His nurses called him "deep," "although for a deep child I must say he's 'appy."

Both his depth and his happiness were at Lucy's complete disposal. The people who saw him in the Square called him "a jolly little boy," and, indeed, his appearance of gravity was undermined by the curl of his upper lip and a dimple in the middle of his left cheek, so that he seemed to be always at the crisis of a prolonged chuckle. One very rarely heard him laugh out loud, and his sturdy, rather fat body was carried rather gravely, and he walked contemplatively as though he were thinking something out. He would look at you, too, very earnestly when you spoke to him, and would wait a little before he answered you, and then would speak slowly as though he were choosing his words with care. And yet he was, in spite of these things, really a "jolly little boy." His "jolliness" was there in point of view, in the astounding interest he found in anything and everything, in his refusal to be upset by any sort of thing whatever.

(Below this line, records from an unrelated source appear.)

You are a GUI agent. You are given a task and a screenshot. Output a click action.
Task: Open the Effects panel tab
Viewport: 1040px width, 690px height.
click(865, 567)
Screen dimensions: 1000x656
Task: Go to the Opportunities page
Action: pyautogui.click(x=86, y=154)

But his really unusual quality was his mixture of stolid English matter-of-fact with an absolutely unbridled imagination. He would pursue, day by day, week after week, games, invented games of his own, that owed nothing, either for their inception or their execution, to any one else. They had their origin for the most part in stray sentences that he had overheard from his elders, but they also arose from his own private and personal experiences—experiences which were as real to him as going to the dentist or going to the pantomime were to his brothers and sisters. There was, for instance, a gentleman of whom he always spoke of as Mr. Jack. This friend no one had ever seen, but Bim quoted him frequently. He did not, apparently, see him very often now, but at one time when he had been quite a baby Mr. Jack had been always there. Bim explained, to any one who cared to listen, that Mr. Jack belonged to all the Other Time which he was now in very serious danger of forgetting, and when, at that point, he was asked with condescending indulgence, "I suppose you mean fairies, dear!" he always shook his head scornfully and said he meant nothing of the kind, Mr. Jack was as real as mother, and, indeed, a great deal "realer," because Mrs. Rochester was, in the course of her energetic career, able to devote only "whirlwind" visits to her "dear, darling" children.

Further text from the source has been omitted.